- _EXCERPT TO READ_
----------------
INTERSTAT / Statistics-Contextualized

Models for the dissemination of contextualized statistical data
6 stars 3 forks source link

SEP data workflow: air quality data #17

Open FranckCo opened 2 years ago

FranckCo commented 2 years ago

Design and implement data workflow.

francescadag commented 2 years ago

Italian Air quality data Data extraction Step1: Data source website Step2: Select DATA panel; data are organized in a set of tables. Step3: Scroll to the requested table, named “Tabella 1 – PM10. Stazioni di monitoraggio: dati e parametri statistici per la valutazione della qualità dell'aria (2019)”. Step4: Download link available on the left bottom at the end of the table. These steps were repeated to extract the datasets of the other requested pollutans: AMBIENT AIR QUALITY: NITROGEN DIOXIDE NO2 AMBIENT AIR QUALITY: TROPOSPHERIC OZONE O3 AMBIENT AIR QUALITY: PARTICULATE PM2.5

Data transformation The downloaded file has the following Data Structure: “Regione”,”Provincia”,”Comune”,”Nome della stazione Tipo di zona”,”Tipo di stazione”,”Giorni di superamento di 50 µg/m3”,”Valore medio annuo³ [µg/m³]”,”Rendimento [%]”,”Rispetta copertura minima”,”sufficiente distribuzione temporale nell'anno”,”numero_dati_validi”,”TIPO DI DATI 4”,”Codice zona”,”Nome zona”.

  1. Data need to be filtered in order to be compliant to the requested Data Structure,
  2. NUTS3 variable has been added through a transformation from municipality_id Variable, using data from ISTAT LAU archive
  3. Provided metadata for NUTS3 transformation need to be downloaded and merged.
    Metadata are referenced in a time series and Variable regarding year 2019 has been used in the script.
  4. Metadata regarding pollutant type, data reference time and aggregation type have been added in the datafile.

The Data transformation phase was applied only to the dataset related to the PM10 pollutant. Transformation script in R language: processing_ETL_AIR.R.txt

Data loading The extracted datasets were uploaded to the FTP area of the project:

Possible integration in the French Air pollution datasets The French dataset about the PM10 taken from the European Environmental Agency and uploaded to the FTP server, in its initial version contains the geographic coordinates; it has been enriched with the Municipality value through a script in java using the specific service/API. The file obtained is available on the FTP area of the project. After receiving confirmation that the extrapolated French dataset is correct, in the same way we will also extrapolate the datasets of the other pollutants and it will be possible to add the field referring to the Municipality to them as well.
----------------
- _DATA EXCERPT_

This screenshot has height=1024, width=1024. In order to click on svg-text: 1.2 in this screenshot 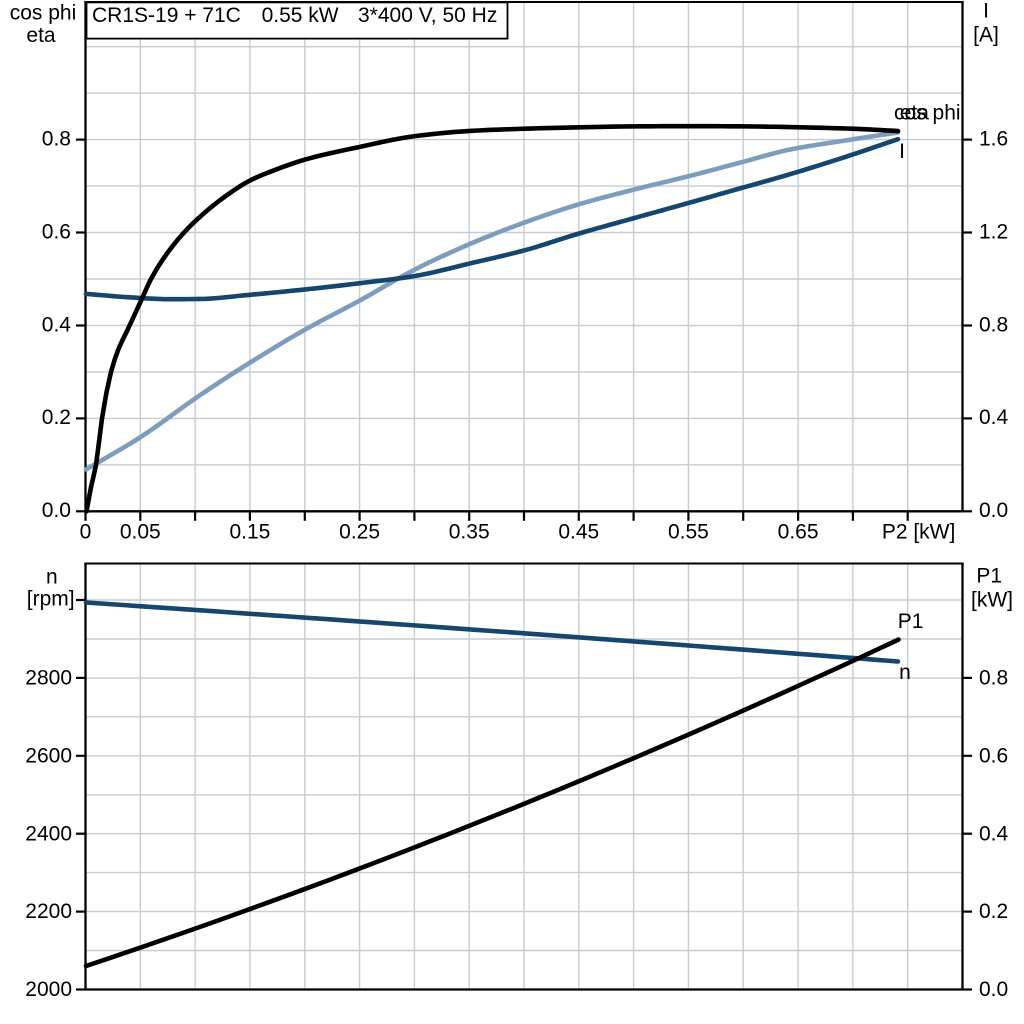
----------------
- _TASK TO COMPLETE_
Reproduce the passage of the air quality workflow thread between "The Data transformation" and "them as well.", inclusive.

- _RESPONSE TO THE EXERCISE_
The Data transformation phase was applied only to the dataset related to the PM10 pollutant. Transformation script in R language: processing_ETL_AIR.R.txt

Data loading The extracted datasets were uploaded to the FTP area of the project:

Possible integration in the French Air pollution datasets The French dataset about the PM10 taken from the European Environmental Agency and uploaded to the FTP server, in its initial version contains the geographic coordinates; it has been enriched with the Municipality value through a script in java using the specific service/API. The file obtained is available on the FTP area of the project. After receiving confirmation that the extrapolated French dataset is correct, in the same way we will also extrapolate the datasets of the other pollutants and it will be possible to add the field referring to the Municipality to them as well.